Publié le 07 juin 2011 par Xylophon

Le dimanche au petit matin, il m'arrive fréquemment de me réveiller avec la radio. Ce dimanche donc, j'étais emmitouflée sous ma couette quand Europe 1 annonçait l'arrestation du directeur du FMI pour agression sexuelle.

J'ai cru à mauvais rêve. Je me suis recouchée en pensant que j'avais du me tromper de nom ou de personne. Mon candidat ne pouvait pas me laisser choir seule, las de Sarkozy. Et pourtant, c'était bien DSK qui fut arrêté et mis au arrêts.

Alors au bureau, au boulot, au bistro, les éditorialistes, les journalistes, les psychiatres chacun y alla de son interprétation.

"Oui, il est coupable,on savait tous qu'il était un prédateur sexuel et on avait rien dit.
Non, il est innocent, cela ne lui ressemble pas. Soit il est fou soit il est innocent et comme il n'est pas fou alors il est innocent. C'est un suicide politique, une façon de dire qu'il ne voulait pas y aller..."

On déplora le traitement de la justice américaine avec la mise en scène de la déchéance d'un homme, puis le peu de place laissé à la victime, et enfin le train de vie bien honteux d'un ancien dirigeant socialiste.

On aurait mieux fait de ne rien dire et de laisser la justice faire son travail. Au lieu de cela, on a eu des dérapages nauséeux, des interprétations douteuses et des leçons de morale bien mal venues.

Je ne dirai donc rien sur cette affaire, mais ce tournant de la pré campagne présidentielle interroge la question sur le rapport que nous avons avec nos politiques: entre transparence et zones d'ombres.

Les larmes coulaient sur ce visage dur et bouffi. C'était le dernier meeting des régionales et sans doute également son dernier combat. Le candidat évoqua alors son grand père, cette figure ouvrière qui s'était harassée toute sa vie pour donner à sa famille une meilleure situation.

Le ton emphatique, l'émotion dans la voix, tout fut fait pour qu'on y croit. Et moi aussi, j'ai été piégée. J'avais soudain de l’empathie pour un homme dont le comportement et les idées m'avaient révulsés pendant la première heure de ce documentaire.

Georges Freche, "Le Président" à travers l'écran m'avait ému et m'avais moi aussi donner la larme à l'oeil. Après le meeting, l'ancien président du Languedoc Roussillon lors des festivités qui suivirent la victoire annonça à ses conseillers et son entourage qu'en fait ses prétendues origines ouvrières, les conditions sacrificielles de ce grand père, tout ceci était bien entendu faux: il était le descendant d'une grande famille et n'avait jamais donc été dans le besoin.

Ce passage d'un sentiment de compassion (au sens de souffrir avec) qui pour certains va jusqu'à l’adhésion au sentiment de trahison, m'a particulièrement mis mal à l'aise et de me demander alors si finalement les élections, ne sont pas un jeu de dupes dont les premières victimes seraient les électeurs.

Lignes fournies >>
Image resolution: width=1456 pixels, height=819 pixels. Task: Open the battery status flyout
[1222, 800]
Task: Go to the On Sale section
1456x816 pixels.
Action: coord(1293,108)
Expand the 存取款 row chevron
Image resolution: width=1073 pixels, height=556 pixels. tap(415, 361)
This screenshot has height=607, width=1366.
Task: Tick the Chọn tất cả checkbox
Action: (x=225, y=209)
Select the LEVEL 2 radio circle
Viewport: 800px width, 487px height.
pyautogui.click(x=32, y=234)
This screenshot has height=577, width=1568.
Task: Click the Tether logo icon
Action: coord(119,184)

Questions à traiter >>
(a) Répondez aux questions suivantes sur le billet consacré à DSK et à Georges Freche.
(i) Sur quelle station de radio l'arrestation du directeur du FMI a-t-elle été annoncée ?
(ii) De quelle région Georges Freche avait-il été président ?
(iii) Lors de quel meeting le candidat a-t-il évoqué son grand-père ?
(b) Reprenez le billet consacré à DSK et à Georges Freche en le poursuivant à partir de sa dernière phrase.

Réponses >>
(a)
(i) Sur Europe 1.
(ii) Du Languedoc Roussillon.
(iii) Lors du dernier meeting des régionales.

(b)
Plus globalement connaissons-nous les hommes que nous avons porté au pouvoir? Pourquoi certains nous plaisent et d'autres nous rebutent? Doit-on tout savoir de leur vie pour donner à qui de droit un traité de moralité?

La raison, l'argumentation aide à décrypter un discours, à comprendre un schéma idéologique, à analyser derrière les éléments de langage la doctrine politicienne.

Mais un homme politique c'est aussi un homme ou une femme avec des émotions, un caractère, des envies, et des travers. Sans cela, les robots pourraient faire de la politique, or il faut incarner en démocratie les idées que l'on veut défendre.

Pour ce faire, les chercheurs en communication politique se rejoignent sur le fait qu’il existe en général deux stratégies de politique d’image:
-l'homme politique doit pouvoir être proche des citoyens
-l'homme politique doit pouvoir se distinguer des citoyens.

La proximité est le sujet d'avenir dans un monde où le citoyen est de plus en plus noyé dans les flux d'informations, et de plus en plus loin des centres de décisions. François Hollande tente cette approche assez maladroitement en souhaitant être un candidat normal et défendre madame Dugenou. A vouloir être normal, on peut vite tomber dans la démagogie, ou dans l'imposture. En même temps peut-on être normal et vouloir être président de la République, j'en doute...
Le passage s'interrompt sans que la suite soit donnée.